Thesis/Degree/Other Honours


Publication date

June 1, 2009


Many real world systems evolve asynchronously in continuous time, for example computer networks, sensor networks, mobile robots, and cellular metabolisms. Continuous time Bayesian Networks (CTBNs) model such stochastic systems in continuous time using graphs to represent conditional independencies among discrete-valued processes. Exact inference in a CTBN is often intractable as the state space of the dynamic system grows exponentially with the number of variables.
In this dissertation, we first focus on approximate inference in CTBNs. We present an approximate inference algorithm based on importance sampling. Unlike other approximate inference algorithms for CTBNs, our importance sampling algorithm does not depend on complex computations, since our sampling procedure only requires sampling from regular exponential distributions which can be done in constant time. We then extend it to continuous-time particle filtering and smoothing algorithms. We also develop a Metropolis-Hastings algorithm for CTBNs using importance sampling. These algorithms can estimate the expectation of any function of a trajectory, conditioned on any evidence set containing the values of subsets of the variables over subsets of the time line.
We then apply our approximate inference algorithms to learning social network dynamics.

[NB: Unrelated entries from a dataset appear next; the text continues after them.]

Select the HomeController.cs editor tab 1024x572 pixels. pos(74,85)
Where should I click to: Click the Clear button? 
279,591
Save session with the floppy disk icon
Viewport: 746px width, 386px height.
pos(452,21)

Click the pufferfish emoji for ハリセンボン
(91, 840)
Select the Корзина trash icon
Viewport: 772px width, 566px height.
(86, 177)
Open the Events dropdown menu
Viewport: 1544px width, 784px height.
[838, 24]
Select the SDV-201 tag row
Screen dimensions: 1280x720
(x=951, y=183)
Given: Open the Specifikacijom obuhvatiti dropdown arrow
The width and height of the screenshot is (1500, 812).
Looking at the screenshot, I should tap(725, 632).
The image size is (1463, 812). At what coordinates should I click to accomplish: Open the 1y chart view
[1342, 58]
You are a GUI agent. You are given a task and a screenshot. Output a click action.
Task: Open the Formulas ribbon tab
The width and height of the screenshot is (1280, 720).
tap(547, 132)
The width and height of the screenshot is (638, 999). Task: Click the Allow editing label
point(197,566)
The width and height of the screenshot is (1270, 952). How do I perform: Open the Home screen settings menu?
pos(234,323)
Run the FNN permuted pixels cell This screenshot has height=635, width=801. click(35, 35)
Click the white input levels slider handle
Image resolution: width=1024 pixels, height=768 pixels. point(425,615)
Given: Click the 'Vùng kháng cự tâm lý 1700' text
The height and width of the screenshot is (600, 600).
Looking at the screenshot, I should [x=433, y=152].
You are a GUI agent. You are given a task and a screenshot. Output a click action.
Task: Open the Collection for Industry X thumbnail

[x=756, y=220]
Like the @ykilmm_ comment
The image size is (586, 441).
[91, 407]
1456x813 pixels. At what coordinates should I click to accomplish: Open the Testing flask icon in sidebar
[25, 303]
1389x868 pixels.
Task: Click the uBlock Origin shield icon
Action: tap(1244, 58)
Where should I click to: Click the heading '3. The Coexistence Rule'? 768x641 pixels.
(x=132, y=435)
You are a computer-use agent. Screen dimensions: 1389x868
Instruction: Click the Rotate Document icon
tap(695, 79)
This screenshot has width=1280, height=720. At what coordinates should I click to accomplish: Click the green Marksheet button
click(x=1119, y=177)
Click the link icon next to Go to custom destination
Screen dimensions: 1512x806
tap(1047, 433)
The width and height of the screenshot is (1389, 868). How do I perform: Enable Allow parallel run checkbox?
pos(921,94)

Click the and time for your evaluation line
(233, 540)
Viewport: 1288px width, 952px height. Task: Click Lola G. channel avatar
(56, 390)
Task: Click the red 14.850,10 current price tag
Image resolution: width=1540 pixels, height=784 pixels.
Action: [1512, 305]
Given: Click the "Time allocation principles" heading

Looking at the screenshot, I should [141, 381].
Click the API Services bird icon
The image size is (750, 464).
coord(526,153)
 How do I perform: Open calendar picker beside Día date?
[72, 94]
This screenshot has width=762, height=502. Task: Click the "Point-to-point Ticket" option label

Existing sociology models for social network dynamics require direct observation of the social networks. Furthermore, existing parameter estimation technique for these models uses forward sampling without considering the given observations, which affects the estimation accuracy. In this dissertation, we demonstrate that these models can be viewed as CTBNs. Our sampling-based approximate inference method for CTBNs can be used as the basis of an expectation-maximization procedure that achieves better accuracy in estimating the parameters of the model than the standard learning algorithm from the sociology literature. We extend the existing social network models to allow for indirect and asynchronous observations of the links. A Markov chain Monte Carlo sampling algorithm for this new model permits estimation and inference. Experiments on both synthetic data and real social network data show that our approach achieves higher estimation accuracy, and can be applied to various types of social data.